◆ Recorded data:
• • • • •

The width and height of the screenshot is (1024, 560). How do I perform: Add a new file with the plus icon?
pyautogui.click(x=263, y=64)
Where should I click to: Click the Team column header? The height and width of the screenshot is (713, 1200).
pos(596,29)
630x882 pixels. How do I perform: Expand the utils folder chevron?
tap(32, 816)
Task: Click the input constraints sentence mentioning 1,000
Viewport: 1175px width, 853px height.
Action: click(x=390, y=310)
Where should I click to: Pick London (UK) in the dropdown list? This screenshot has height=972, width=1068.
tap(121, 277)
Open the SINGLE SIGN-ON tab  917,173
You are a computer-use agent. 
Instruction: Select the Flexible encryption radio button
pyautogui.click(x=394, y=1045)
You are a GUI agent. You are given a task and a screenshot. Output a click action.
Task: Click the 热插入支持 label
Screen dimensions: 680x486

• • • • •

◆ What is needed:
An exact repetition of all the records above is required.

◆ Solution below:
The width and height of the screenshot is (1024, 560). How do I perform: Add a new file with the plus icon?
pyautogui.click(x=263, y=64)
Where should I click to: Click the Team column header? The height and width of the screenshot is (713, 1200).
pos(596,29)
630x882 pixels. How do I perform: Expand the utils folder chevron?
tap(32, 816)
Task: Click the input constraints sentence mentioning 1,000
Viewport: 1175px width, 853px height.
Action: click(x=390, y=310)
Where should I click to: Pick London (UK) in the dropdown list? This screenshot has height=972, width=1068.
tap(121, 277)
Open the SINGLE SIGN-ON tab  917,173
You are a computer-use agent. 
Instruction: Select the Flexible encryption radio button
pyautogui.click(x=394, y=1045)
You are a GUI agent. You are given a task and a screenshot. Output a click action.
Task: Click the 热插入支持 label
Screen dimensions: 680x486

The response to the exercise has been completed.